Bucking the trend of catchy songs and dance numbers, the Army War Show, which started in 1942, aimed to raise money for the war effort by dazzling enraptured crowds with the discharging of horrific deadly weaponry. The flamethrower display took place in New Orleans, but other shows (which always performed for sold-out venues) included such acts as weapons firing, cavalry riding, tanks crashing cars, and "jeep comedy routines," which is a phrase that makes no immediate sense and cannot possibly be defined to our satisfaction. Why not incorporate comedy into the flamethrower bit? The jokes practically write themselves.

#7. Cartoon Supervillain Headgear

via Museum of Retro Technology
The source of those Disney anti-Semitism rumors.

Technology constantly changes the face of warfare, which in 1917 was apparently all about fighting cybernetic mice conquistadors from the jungles of Neptune. Either that or the trench warfare of World War I was so dismal that everyone agreed that Friday would be Wacky Hat Day to increase troop morale.

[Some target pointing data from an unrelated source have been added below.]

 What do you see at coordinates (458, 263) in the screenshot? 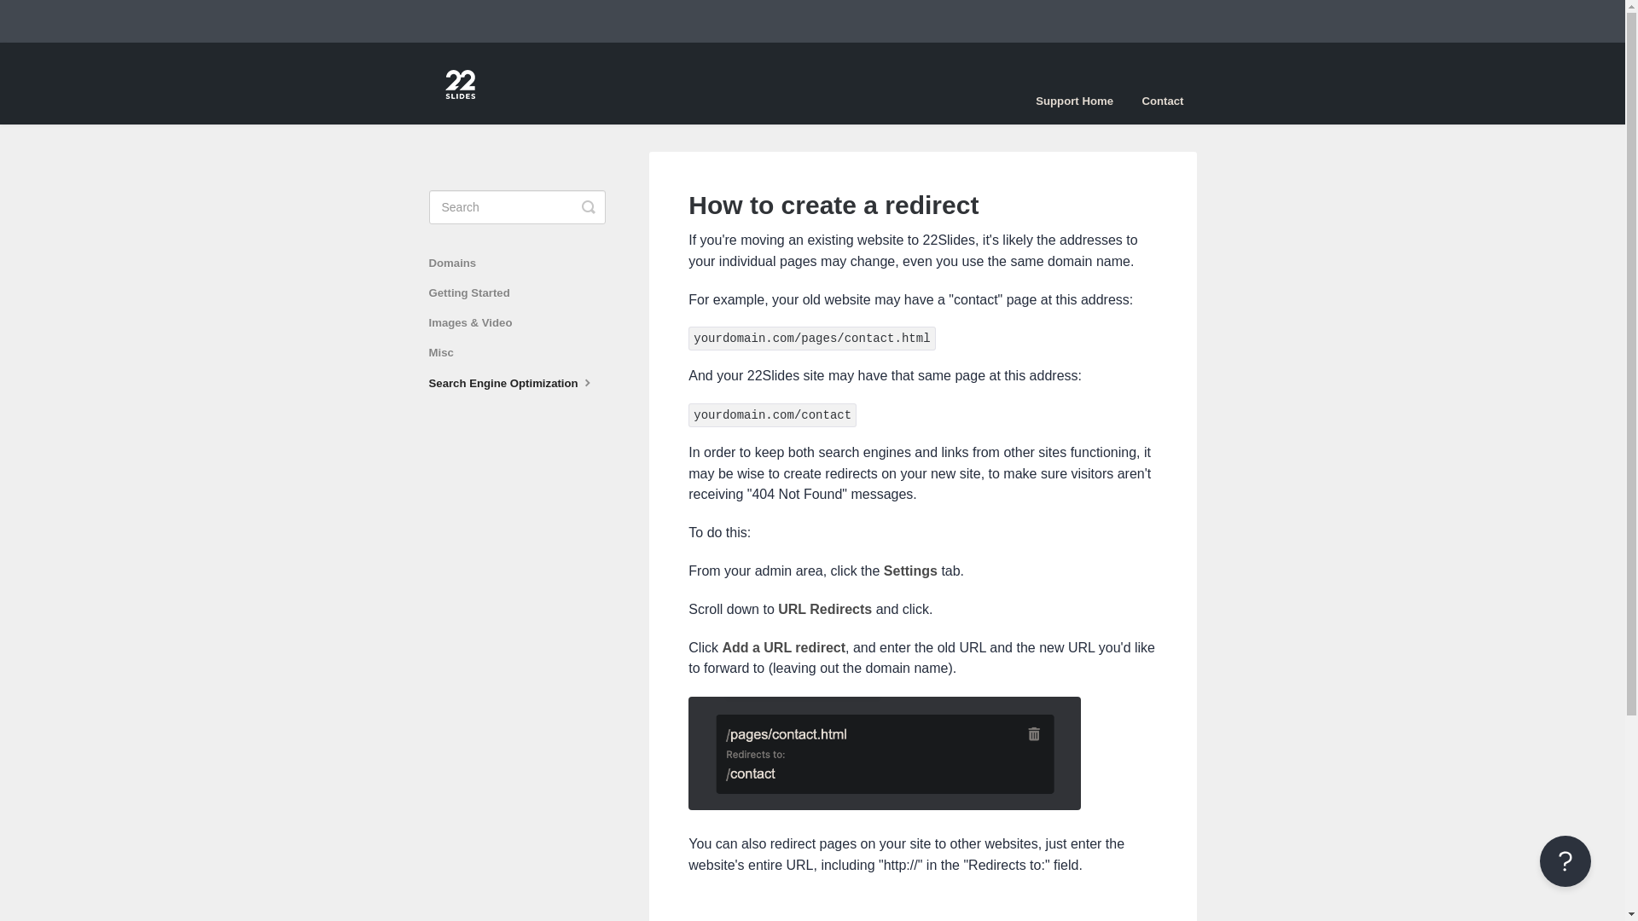
I see `'Domains'` at bounding box center [458, 263].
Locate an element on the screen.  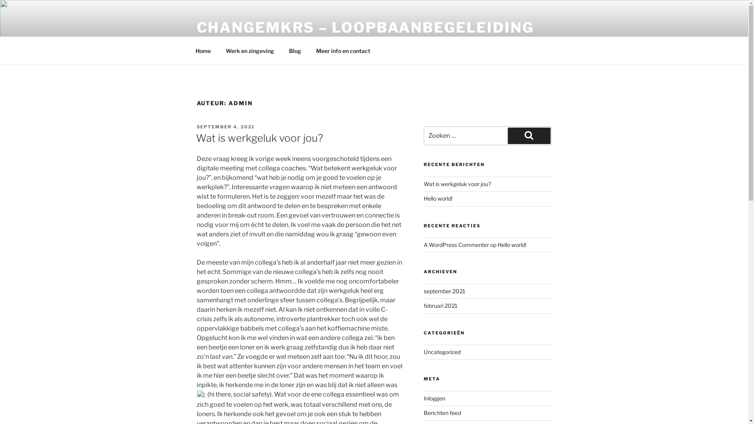
'Hello world!' is located at coordinates (512, 244).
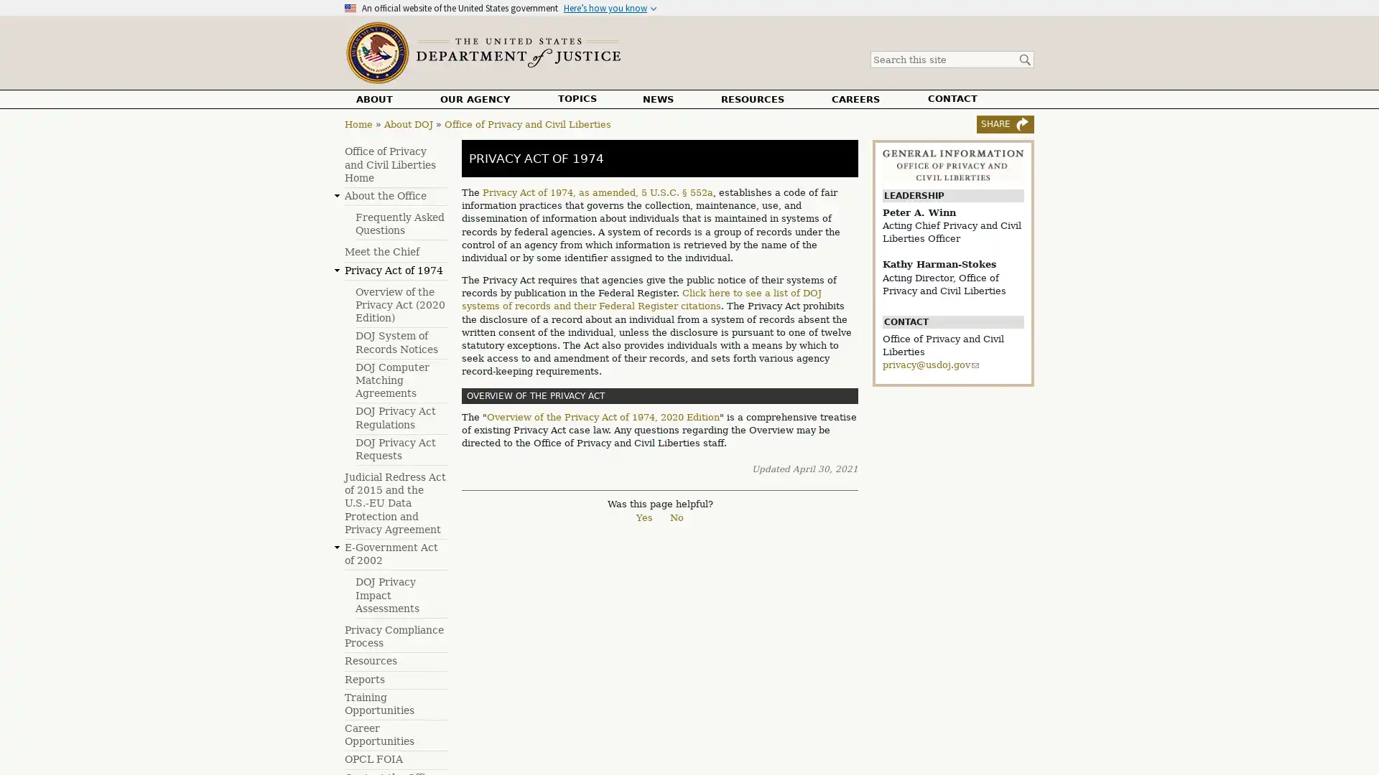 This screenshot has width=1379, height=775. I want to click on Heres how you know, so click(610, 8).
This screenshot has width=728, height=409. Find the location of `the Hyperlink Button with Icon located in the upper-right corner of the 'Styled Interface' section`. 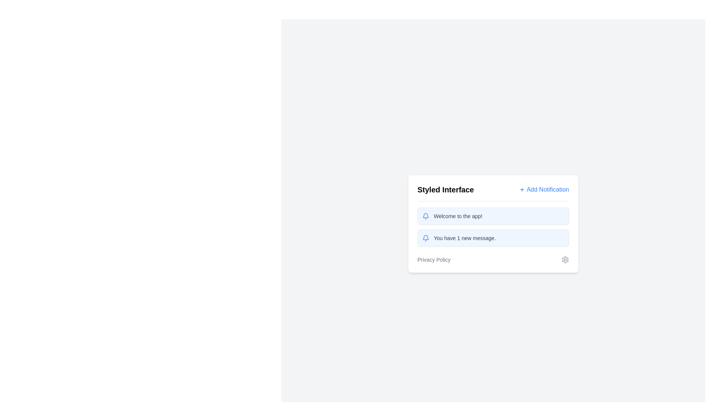

the Hyperlink Button with Icon located in the upper-right corner of the 'Styled Interface' section is located at coordinates (543, 189).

Third possibility -- those are mind-reading helmets, and the Germans have just deduced that the Allies are trying to sell them a subscription to the Saturday Evening Post.

Actually, those guys in the photograph are two German Feldartillerie (field artillery) soldiers, which means that what's strapped to their heads is most likely some kind of device meant to detect the approach of enemy planes (while risking serious hearing damage should someone happen to fire artillery in their immediate vicinity).

Nowadays that job is performed by radar, but up until World War II, enemy detection was done entirely by sight and sound, meaning soldiers had to try to spot approaching planes, tanks, and infantry with their eyes and ears and nothing else. Sure, you may spend most of the day looking like a cartoon character, and it would immediately become completely useless the moment any fighting started, but a tenuous, unreliable advanced warning system is still better than getting bombed out of the blue.

#6. The Military's Top Secret Car Plane

via NavSource Naval History
To keep the secret, they shot all 150 spectators.

Despite appearances, this is not Doc Brown trying to hit 88 miles per hour in a budget time machine, nor is it Clark Griswold steering his family into well-intentioned-yet-calamitous oblivion. No, this is a photo of the USS Enterprise dumping old cars off the coast of the Philippines in 1978, which is a sentence that somehow manages to make even less sense.

In the days before the environment was invented, it was apparently business as usual for servicemen to get rid of unwanted automobiles by casting them into the sea. The car in the photograph appears to be a Plymouth Savoy, and the reason it's leaving behind a trail of white smoke is because it's being launched by the steam catapult system normally used to assist jet fighters during takeoff. Slapping Captain Planet in the face has never looked so spectacularly awesome.